Pixel coordinate grounding data
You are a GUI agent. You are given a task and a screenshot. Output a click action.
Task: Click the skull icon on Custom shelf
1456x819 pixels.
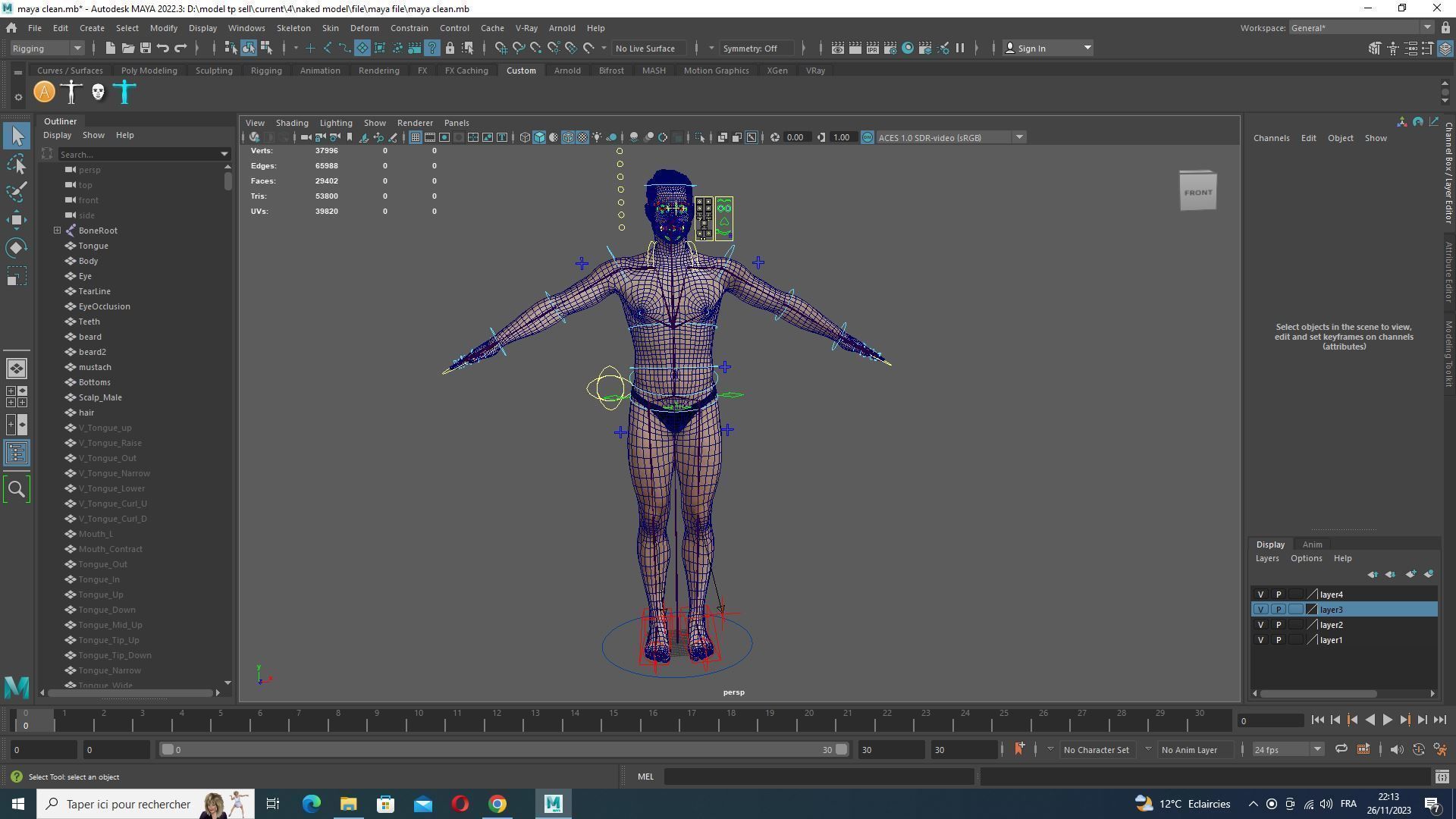click(x=98, y=93)
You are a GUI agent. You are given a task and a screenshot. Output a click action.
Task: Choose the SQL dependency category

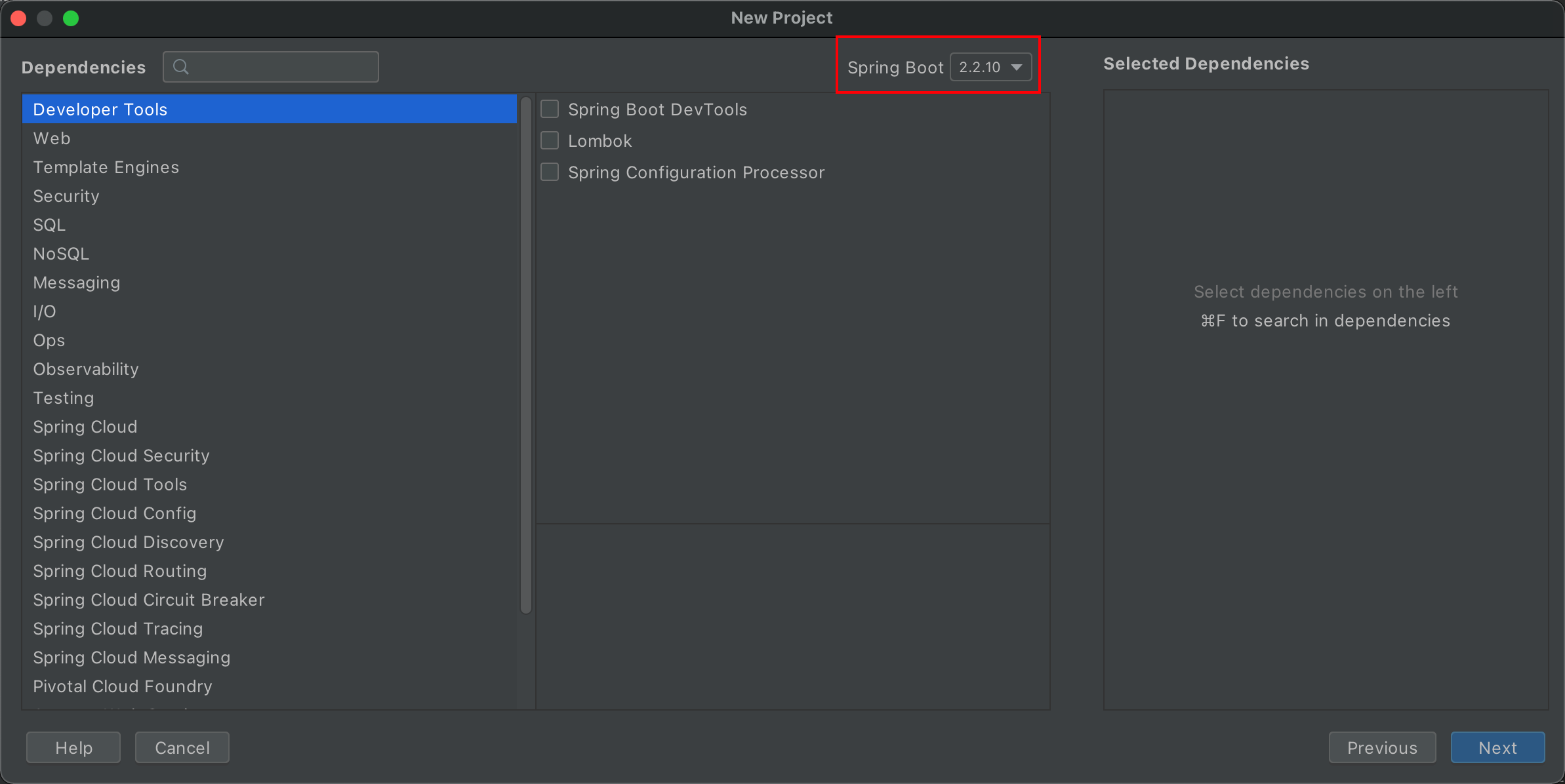pyautogui.click(x=49, y=225)
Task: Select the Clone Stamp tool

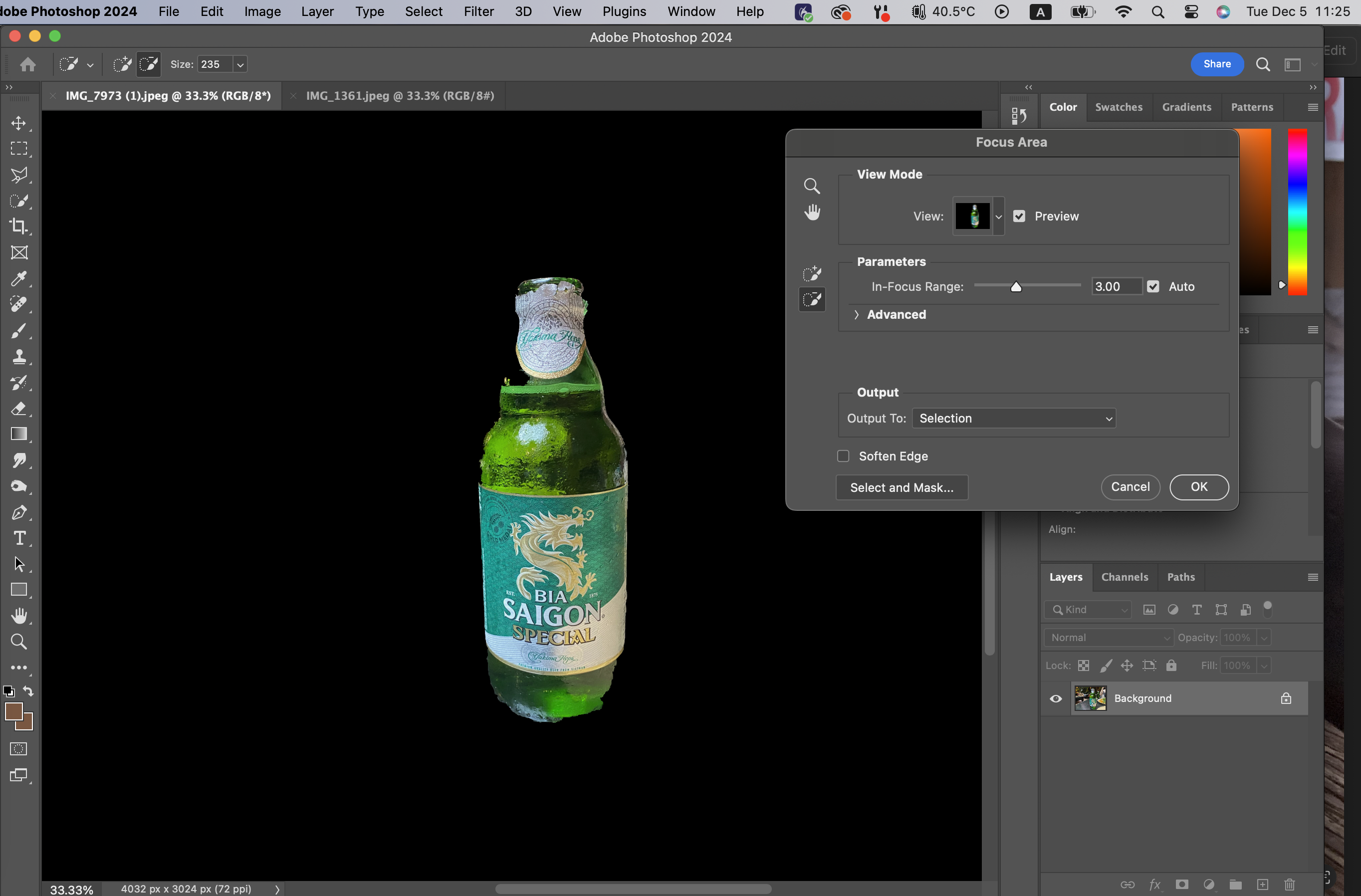Action: click(19, 357)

> **Problem to work on**
Retype exactly the lines above, starting at the line containing "Task: Click the skull icon on Custom shelf" and ending with the last line, both included; leave out the pictures.

> **Answer to the exercise**
Task: Click the skull icon on Custom shelf
1456x819 pixels.
click(x=98, y=93)
You are a GUI agent. You are given a task and a screenshot. Output a click action.
Task: Choose the SQL dependency category

pyautogui.click(x=49, y=225)
Task: Select the Clone Stamp tool

Action: click(19, 357)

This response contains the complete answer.